▸ Exercise goal: Which lines have the string "screenshot"? Copy all of them from the entries below.

▸ Available data:
:::

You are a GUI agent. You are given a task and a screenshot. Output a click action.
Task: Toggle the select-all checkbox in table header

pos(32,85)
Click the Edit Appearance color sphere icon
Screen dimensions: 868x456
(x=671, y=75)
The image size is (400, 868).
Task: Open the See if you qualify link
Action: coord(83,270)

:::

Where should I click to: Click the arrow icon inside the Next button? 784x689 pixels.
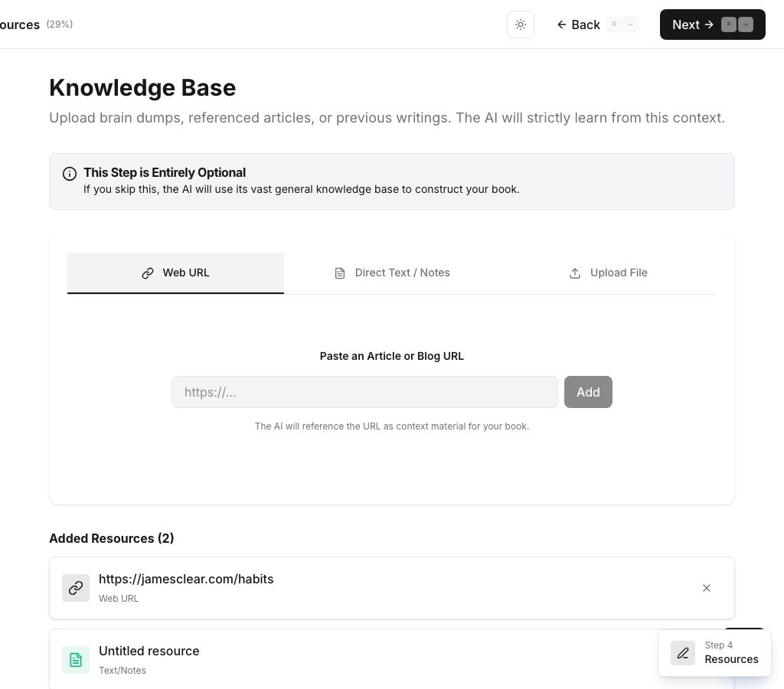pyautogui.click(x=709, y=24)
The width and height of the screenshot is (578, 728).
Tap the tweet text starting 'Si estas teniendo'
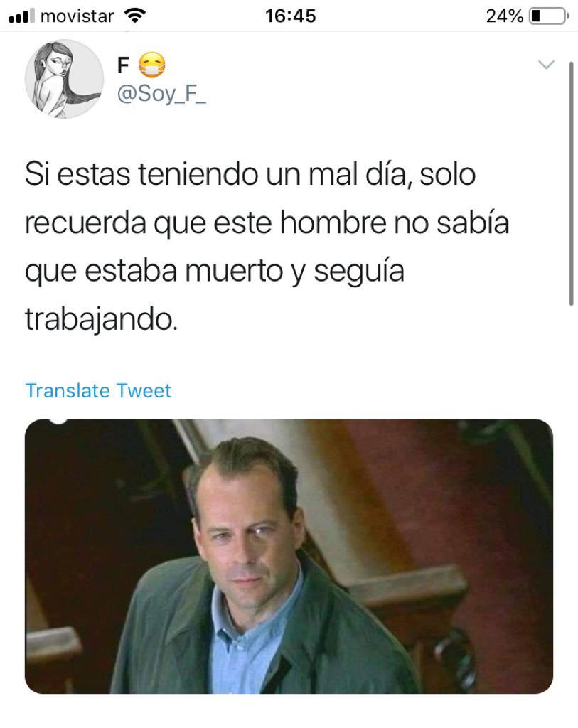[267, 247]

:::

▸ Answer below:
You are a GUI agent. You are given a task and a screenshot. Output a click action.
The width and height of the screenshot is (578, 728).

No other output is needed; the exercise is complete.